The Vibrant’s 5 megapixel camera performs quite well, even without a flash. From the short time I spent with the Behold 2, the one feature of the device I could sing praises for was its camera. This goes the same for the Vibrant, yet I do wish a flash was included.
Shot to shot performance is decent without having to turn the multi-shot mode on. The camera software allows you to tweak your photos with a handful of shooting modes such as Beauty, Smile shot, Continuous, Panorama, Vintage and more. There are also your standard filters, such as Negative, Sepia, and black and white. The camera also comes with a Face detection mode, but only seems to work when the Outdoor visibility mode is turned on.
Video capture performs well, but the playback is sometimes slightly choppy.
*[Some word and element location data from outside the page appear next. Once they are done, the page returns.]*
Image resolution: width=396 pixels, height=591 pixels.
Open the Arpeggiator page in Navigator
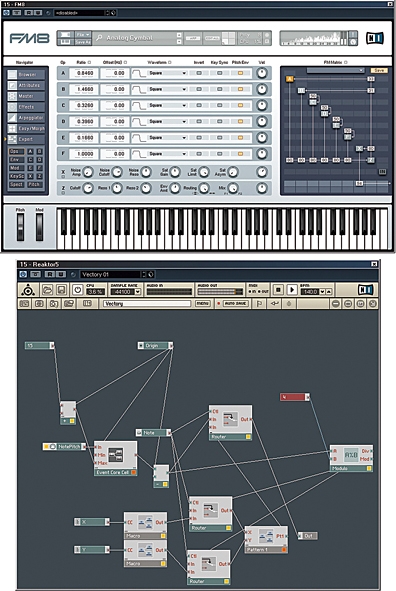[x=26, y=118]
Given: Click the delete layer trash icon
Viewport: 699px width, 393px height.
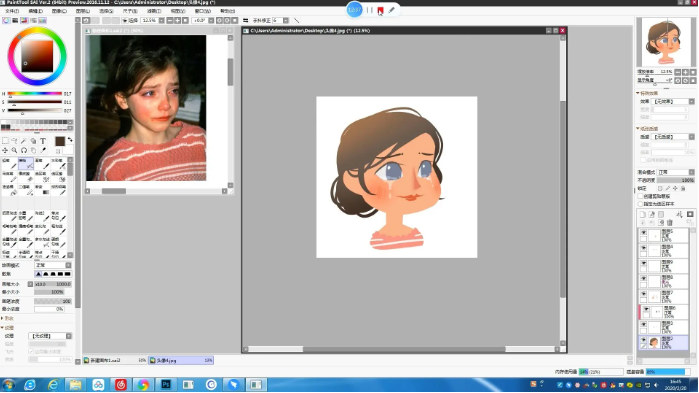Looking at the screenshot, I should point(670,222).
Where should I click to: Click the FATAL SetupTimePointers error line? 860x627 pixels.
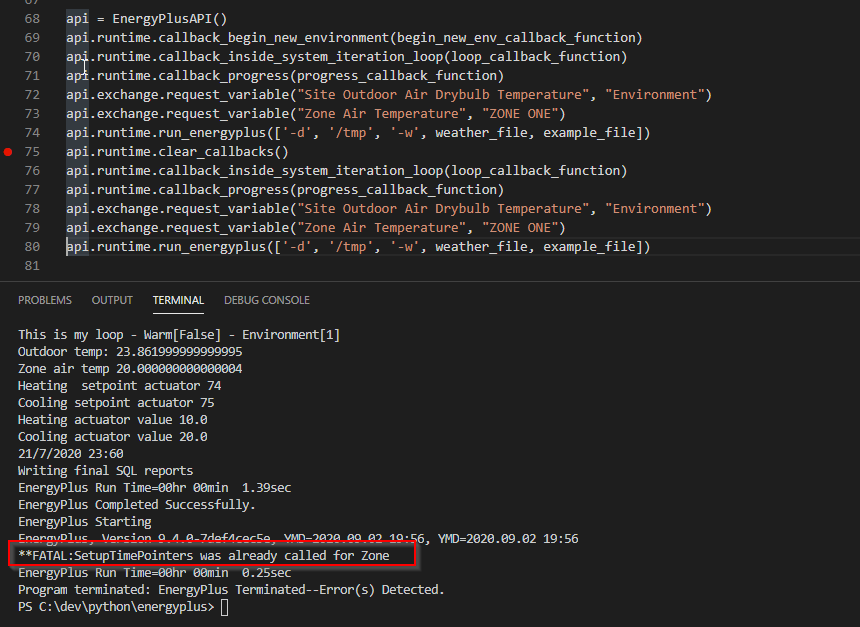[203, 556]
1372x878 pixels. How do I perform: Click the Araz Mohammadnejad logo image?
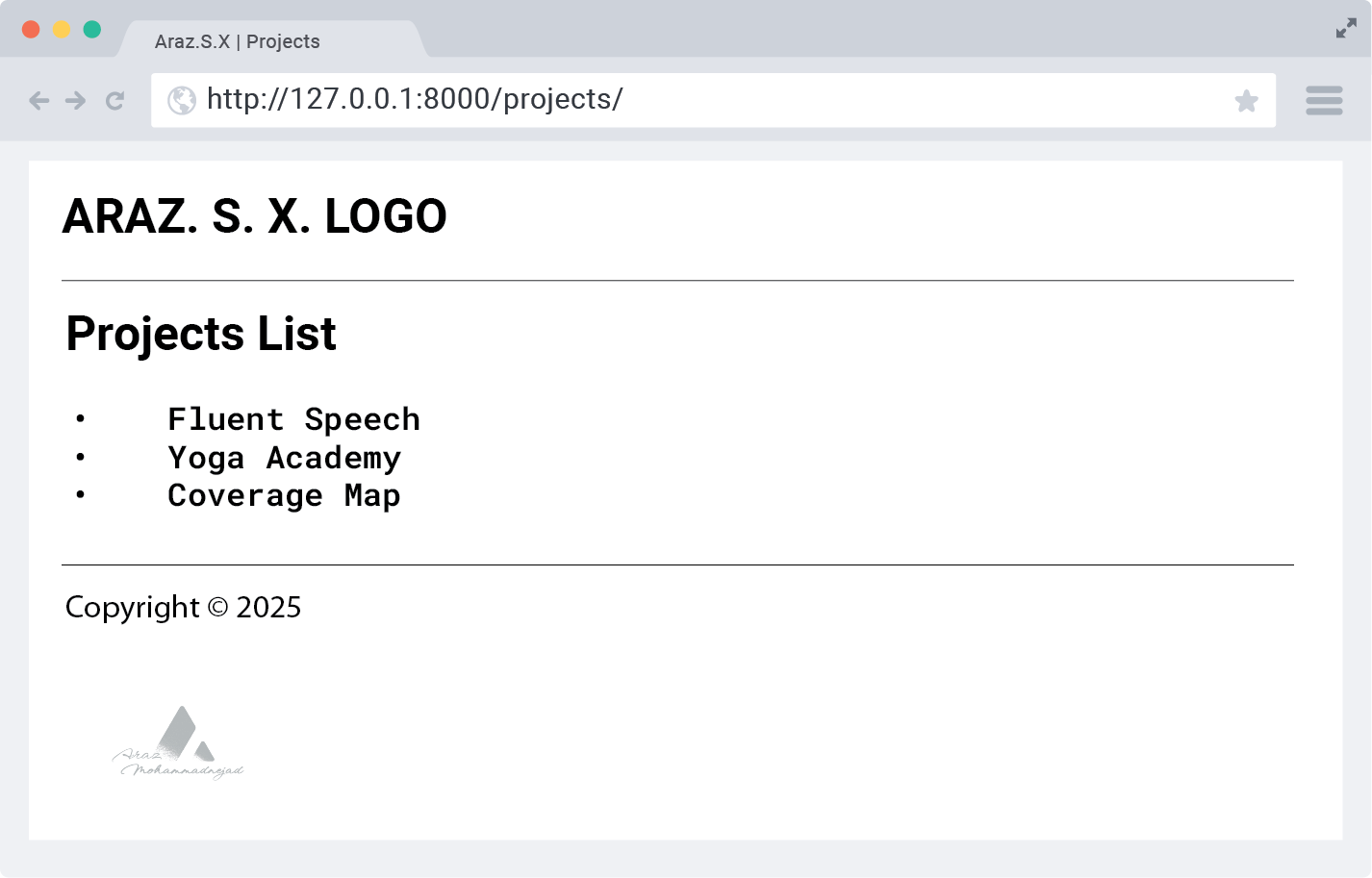click(179, 743)
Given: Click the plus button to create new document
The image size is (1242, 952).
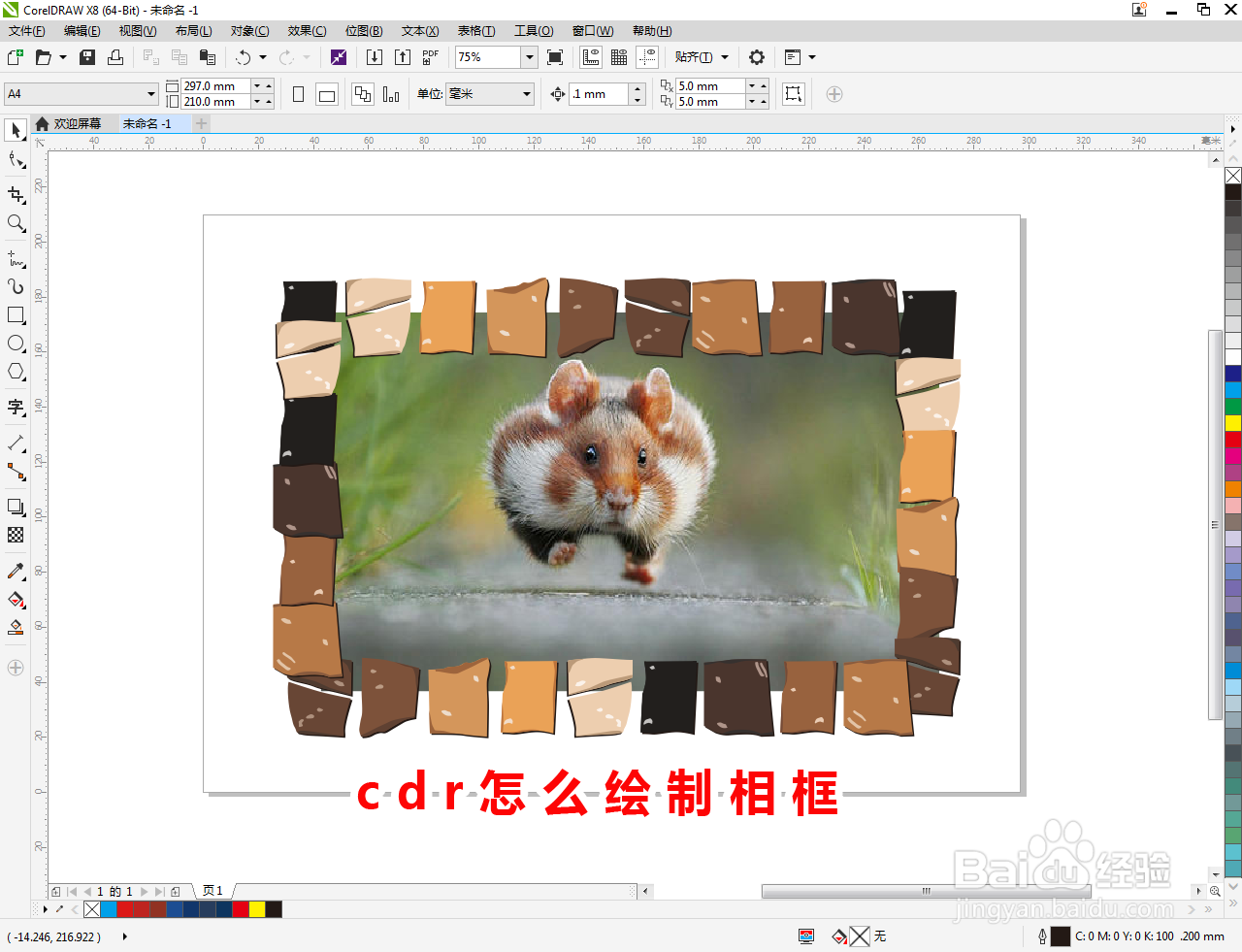Looking at the screenshot, I should (x=201, y=124).
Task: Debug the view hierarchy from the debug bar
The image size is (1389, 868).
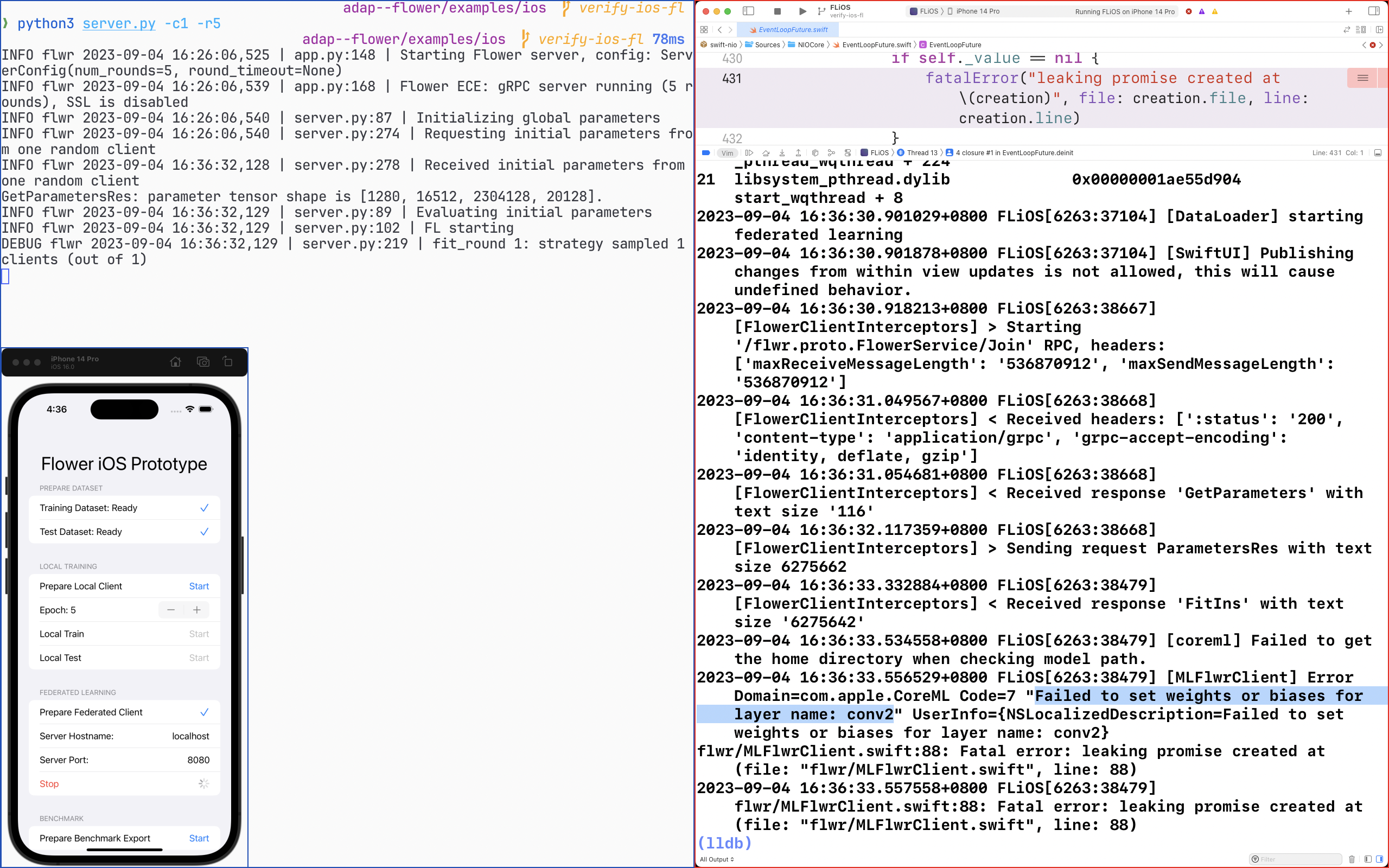Action: pos(815,152)
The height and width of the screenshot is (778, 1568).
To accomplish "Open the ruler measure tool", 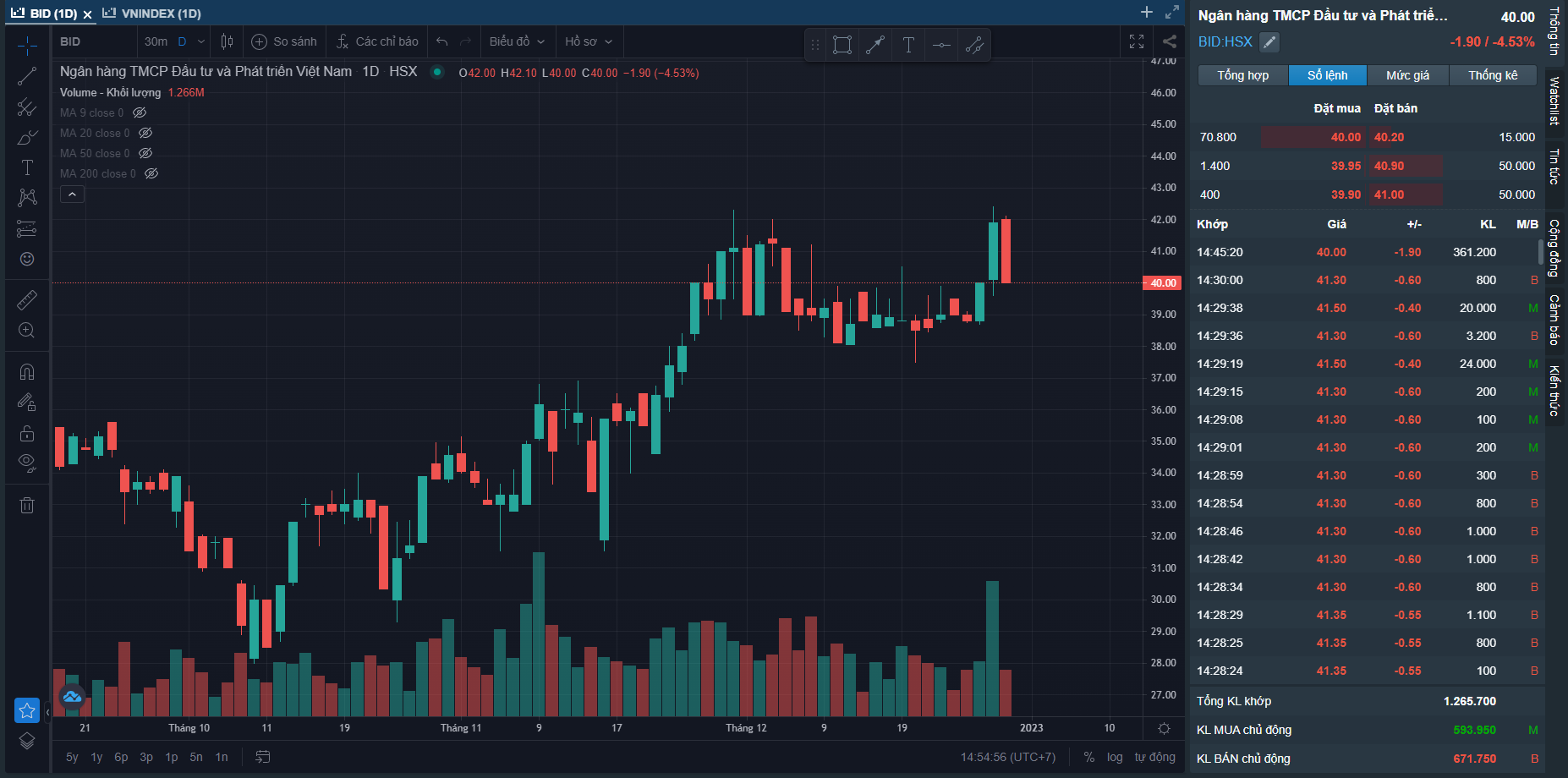I will [27, 300].

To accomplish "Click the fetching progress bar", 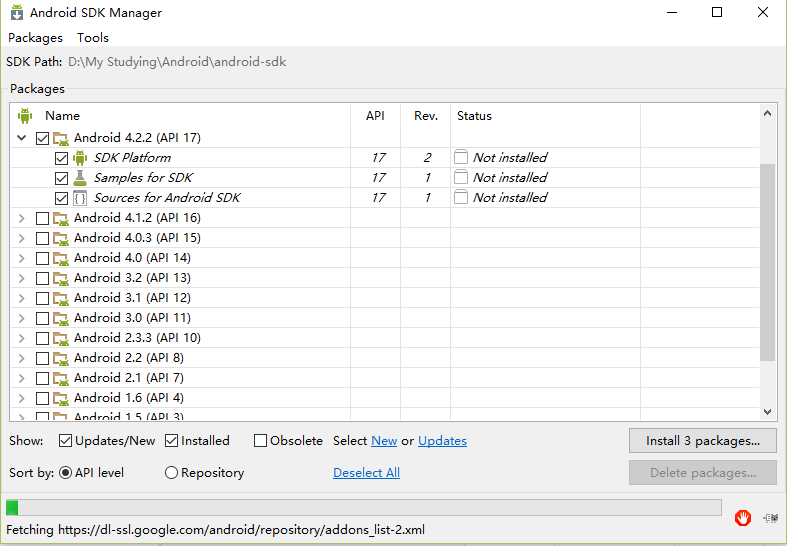I will 363,508.
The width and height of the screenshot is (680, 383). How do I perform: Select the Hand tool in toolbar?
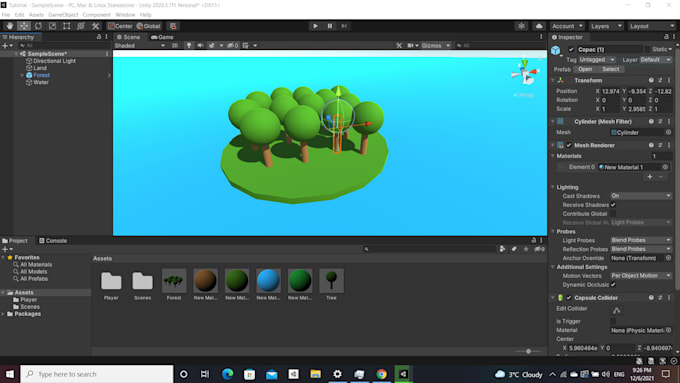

Still, it records in full 720p HD resolution, and performs admirably. All shooting modes are also present with the camcorder, and the outdoor visibility mode does make a difference. The Camera as a whole performs very well, with some decent features thrown in. Now if they could have used an image sensor with larger pixels, like the iPhone 4, we’d be very happy.
Call Quality and Battery Life
Call Quality on the Vibrant was pretty solid, only sometimes could I hear white noise in the background of calls. I experience no dropped calls, and friends I was talking with said they could hear me loud and clear.
The speaker could stand to be just a little bit louder. When I tried to talk to a friend via speakerphone mode with the phone laying on its face, I got only decent performance – even with the speaker facing upwards. This isn’t a deal breaker for me in any way, since I never use speaker phone, but some would probably be happier if it was just a tad louder.
The phone dialer takes cues from HTC’s smart dialing feature that allows you to spell out a name with the dialer to pull up a contact. The phone app is quite snappy, and I experienced no lag.
Battery Life will easily get through a day without having to recharge it with moderate usage. If you wanted to watch Avatar a couple of times on a single charge, then you’d be out of luck. The battery performs decently with some heavy video playback, but it would be advised to keep a charger with you. Just in case. For a 1500 mAh battery, the Vibrant utilizes the juice pretty well, but a bigger battery would always be helpful, especially when the phone is being pushed as a multimedia device.
Summary and Conclusion
Overall, the Vibrant is the best device that has ever hit T-Mobile. It’s not just the best Android phone to ever hit T-Mobile, it’s the best smartphone to ever grace the Magenta network. Samsung has taken so many cues from its competition, namely Apple, that the similarities start to become obvious after a while. From the way your apps are displayed, to its media player, right down to the design of the phone, someone could easily mistake it for an iPhone 3G.
If you’re not hung up on those things, you’ll find the Vibrant a very pleasant device when it’s not getting bogged down and laggy (I still believe that the lag I experience is limited to my particular review unit, as I have yet to hear a single complaint from anyone else with the device).
Most importantly, the Vibrant sports a feature-set that T-Mobile desperately needed. The stand-out feature is obviously the Super AMOLED display, and to tell you the truth, after seeing its power, you could take out half the bells and whistles and the phone would still be great. Is this the smartphone for you this summer? If you’re looking for an Android smartphone on T-Mobile this summer, the T-Mobile Samsung Vibrant is as good as it gets!